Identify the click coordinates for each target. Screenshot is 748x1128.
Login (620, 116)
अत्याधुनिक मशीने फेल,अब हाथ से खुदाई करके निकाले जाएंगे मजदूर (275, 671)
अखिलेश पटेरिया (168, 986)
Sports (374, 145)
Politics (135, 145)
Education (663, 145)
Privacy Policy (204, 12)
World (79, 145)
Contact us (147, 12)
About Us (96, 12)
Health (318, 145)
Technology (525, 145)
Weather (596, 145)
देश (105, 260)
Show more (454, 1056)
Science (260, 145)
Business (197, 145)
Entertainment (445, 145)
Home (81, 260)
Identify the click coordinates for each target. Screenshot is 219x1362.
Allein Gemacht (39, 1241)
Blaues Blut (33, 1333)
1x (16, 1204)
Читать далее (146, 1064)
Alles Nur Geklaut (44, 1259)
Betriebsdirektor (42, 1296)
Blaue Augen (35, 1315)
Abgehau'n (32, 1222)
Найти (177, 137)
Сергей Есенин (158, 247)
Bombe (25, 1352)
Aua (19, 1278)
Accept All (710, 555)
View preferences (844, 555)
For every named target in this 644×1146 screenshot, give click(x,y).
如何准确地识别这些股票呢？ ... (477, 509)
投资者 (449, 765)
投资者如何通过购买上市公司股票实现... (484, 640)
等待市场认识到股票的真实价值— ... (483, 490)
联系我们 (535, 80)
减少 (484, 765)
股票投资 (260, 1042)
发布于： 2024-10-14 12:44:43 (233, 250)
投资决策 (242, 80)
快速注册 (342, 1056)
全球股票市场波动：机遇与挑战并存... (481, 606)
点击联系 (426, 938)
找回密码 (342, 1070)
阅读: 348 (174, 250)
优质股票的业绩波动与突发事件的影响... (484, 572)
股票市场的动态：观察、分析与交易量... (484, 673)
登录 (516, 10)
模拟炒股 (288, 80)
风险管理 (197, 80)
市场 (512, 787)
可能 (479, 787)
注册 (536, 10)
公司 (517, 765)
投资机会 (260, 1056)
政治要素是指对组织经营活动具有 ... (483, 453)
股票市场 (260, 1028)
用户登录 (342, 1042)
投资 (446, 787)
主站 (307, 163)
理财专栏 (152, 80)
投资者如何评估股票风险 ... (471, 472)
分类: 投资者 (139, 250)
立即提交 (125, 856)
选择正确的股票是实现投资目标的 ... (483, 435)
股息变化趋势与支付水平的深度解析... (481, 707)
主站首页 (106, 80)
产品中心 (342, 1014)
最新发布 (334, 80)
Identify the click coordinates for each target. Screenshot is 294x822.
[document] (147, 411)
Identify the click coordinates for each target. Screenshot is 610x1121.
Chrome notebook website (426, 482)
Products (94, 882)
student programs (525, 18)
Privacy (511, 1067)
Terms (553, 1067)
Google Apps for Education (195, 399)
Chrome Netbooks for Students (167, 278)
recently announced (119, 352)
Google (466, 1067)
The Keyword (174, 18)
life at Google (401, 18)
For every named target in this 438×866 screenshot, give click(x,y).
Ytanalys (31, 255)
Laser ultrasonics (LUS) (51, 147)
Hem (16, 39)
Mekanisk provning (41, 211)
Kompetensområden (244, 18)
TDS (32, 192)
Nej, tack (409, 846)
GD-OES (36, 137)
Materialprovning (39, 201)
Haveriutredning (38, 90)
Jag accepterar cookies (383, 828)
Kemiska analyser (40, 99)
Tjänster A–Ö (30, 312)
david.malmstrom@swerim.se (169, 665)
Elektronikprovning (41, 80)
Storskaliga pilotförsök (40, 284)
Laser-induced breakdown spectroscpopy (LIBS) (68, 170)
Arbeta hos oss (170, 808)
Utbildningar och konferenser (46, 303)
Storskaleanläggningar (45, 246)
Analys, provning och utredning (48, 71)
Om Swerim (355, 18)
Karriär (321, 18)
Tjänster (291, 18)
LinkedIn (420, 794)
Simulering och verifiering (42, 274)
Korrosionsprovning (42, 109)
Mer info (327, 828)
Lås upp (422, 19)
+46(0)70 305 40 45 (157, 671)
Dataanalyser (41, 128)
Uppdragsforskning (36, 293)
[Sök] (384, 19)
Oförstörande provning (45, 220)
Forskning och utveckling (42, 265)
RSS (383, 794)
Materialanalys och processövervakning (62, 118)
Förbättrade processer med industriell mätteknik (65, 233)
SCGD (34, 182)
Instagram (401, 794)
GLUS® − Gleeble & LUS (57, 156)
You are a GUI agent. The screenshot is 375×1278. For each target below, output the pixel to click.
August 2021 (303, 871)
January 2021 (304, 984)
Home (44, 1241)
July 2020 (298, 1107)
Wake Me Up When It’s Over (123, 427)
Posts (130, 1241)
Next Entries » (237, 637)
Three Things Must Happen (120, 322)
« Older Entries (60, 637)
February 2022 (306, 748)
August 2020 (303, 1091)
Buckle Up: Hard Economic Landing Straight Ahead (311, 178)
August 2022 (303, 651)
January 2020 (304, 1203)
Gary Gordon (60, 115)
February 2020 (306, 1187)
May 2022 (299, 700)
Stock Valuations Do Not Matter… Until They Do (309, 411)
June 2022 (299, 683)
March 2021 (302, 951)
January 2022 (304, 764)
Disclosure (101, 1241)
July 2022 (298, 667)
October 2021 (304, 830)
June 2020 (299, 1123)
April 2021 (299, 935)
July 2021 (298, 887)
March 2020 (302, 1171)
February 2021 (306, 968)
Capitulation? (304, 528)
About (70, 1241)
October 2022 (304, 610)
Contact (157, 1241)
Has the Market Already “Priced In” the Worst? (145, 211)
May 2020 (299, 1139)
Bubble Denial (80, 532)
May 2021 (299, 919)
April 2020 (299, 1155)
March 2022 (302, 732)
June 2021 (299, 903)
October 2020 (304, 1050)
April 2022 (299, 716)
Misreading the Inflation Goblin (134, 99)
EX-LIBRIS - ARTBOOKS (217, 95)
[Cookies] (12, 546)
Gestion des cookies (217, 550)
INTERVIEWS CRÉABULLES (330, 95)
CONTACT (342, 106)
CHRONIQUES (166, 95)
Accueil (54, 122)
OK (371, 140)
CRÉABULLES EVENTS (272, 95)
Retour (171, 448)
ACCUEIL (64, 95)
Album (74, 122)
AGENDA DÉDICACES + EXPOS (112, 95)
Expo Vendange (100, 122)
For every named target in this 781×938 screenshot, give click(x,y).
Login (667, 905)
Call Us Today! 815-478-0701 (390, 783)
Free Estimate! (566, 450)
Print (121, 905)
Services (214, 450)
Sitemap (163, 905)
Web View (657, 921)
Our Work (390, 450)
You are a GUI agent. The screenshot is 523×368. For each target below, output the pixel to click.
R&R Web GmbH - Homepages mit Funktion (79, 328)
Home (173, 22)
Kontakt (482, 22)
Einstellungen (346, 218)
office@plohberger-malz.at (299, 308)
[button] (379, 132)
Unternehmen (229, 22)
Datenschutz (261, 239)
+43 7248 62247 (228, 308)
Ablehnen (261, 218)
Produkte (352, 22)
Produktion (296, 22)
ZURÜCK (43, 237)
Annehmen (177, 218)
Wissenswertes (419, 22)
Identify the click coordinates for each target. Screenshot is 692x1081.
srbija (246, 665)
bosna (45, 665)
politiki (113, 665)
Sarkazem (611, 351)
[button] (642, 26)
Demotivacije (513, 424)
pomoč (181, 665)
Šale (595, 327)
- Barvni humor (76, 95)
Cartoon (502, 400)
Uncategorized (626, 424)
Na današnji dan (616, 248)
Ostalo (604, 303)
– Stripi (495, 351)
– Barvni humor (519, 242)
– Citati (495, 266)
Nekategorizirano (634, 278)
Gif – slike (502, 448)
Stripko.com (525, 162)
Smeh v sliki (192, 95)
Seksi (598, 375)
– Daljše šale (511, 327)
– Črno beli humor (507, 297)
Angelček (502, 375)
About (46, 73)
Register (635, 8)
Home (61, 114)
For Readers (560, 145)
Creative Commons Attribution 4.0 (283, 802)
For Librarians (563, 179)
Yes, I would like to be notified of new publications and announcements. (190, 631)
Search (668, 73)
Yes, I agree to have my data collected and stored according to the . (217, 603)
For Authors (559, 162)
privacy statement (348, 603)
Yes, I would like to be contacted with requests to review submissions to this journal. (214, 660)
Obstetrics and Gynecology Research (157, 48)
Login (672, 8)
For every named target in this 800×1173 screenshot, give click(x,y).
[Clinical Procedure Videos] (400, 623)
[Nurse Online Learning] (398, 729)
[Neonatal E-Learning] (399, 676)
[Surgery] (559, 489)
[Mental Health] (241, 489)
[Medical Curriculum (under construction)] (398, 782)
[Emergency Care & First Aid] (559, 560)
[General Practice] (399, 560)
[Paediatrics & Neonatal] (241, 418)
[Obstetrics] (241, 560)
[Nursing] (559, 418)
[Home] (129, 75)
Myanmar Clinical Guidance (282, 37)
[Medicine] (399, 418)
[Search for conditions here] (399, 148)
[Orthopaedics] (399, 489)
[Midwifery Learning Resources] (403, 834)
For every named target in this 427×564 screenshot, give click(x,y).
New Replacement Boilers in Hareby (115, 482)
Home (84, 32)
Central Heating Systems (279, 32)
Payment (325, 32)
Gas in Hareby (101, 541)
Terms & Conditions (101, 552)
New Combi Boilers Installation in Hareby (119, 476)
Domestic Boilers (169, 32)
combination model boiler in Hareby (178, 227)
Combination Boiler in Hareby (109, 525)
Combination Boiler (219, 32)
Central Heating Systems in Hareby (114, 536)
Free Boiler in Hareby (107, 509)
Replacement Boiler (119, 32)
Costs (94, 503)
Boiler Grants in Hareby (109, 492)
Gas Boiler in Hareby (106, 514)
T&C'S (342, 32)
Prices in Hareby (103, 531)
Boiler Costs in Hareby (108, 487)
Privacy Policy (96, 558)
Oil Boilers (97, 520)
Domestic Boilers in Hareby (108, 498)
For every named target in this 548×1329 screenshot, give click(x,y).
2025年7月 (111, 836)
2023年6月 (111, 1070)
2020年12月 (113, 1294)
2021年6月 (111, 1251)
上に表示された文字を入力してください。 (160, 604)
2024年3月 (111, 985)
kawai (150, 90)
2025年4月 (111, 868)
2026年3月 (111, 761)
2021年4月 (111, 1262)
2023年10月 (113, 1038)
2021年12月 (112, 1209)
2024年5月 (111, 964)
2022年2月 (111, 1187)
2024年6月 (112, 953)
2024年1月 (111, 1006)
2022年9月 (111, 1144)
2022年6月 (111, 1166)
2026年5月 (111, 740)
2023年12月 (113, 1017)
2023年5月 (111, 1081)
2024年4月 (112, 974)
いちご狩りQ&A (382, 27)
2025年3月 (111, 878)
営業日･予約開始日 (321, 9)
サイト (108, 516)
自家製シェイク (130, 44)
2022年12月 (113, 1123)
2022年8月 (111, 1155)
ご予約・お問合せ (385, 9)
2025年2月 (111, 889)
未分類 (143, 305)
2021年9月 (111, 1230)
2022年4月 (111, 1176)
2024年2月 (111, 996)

= = =

PROBLEM TO WORK ON -
Copy the material above verbatim, starting at the line that contains "Science (260, 145)" and ending after the line that contains "View preferences (844, 555)".

WORKED ANSWER -
Science (260, 145)
Business (197, 145)
Entertainment (445, 145)
Home (81, 260)
Identify the click coordinates for each target. Screenshot is 219x1362.
Allein Gemacht (39, 1241)
Blaues Blut (33, 1333)
1x (16, 1204)
Читать далее (146, 1064)
Alles Nur Geklaut (44, 1259)
Betriebsdirektor (42, 1296)
Blaue Augen (35, 1315)
Abgehau'n (32, 1222)
Найти (177, 137)
Сергей Есенин (158, 247)
Bombe (25, 1352)
Aua (19, 1278)
Accept All (710, 555)
View preferences (844, 555)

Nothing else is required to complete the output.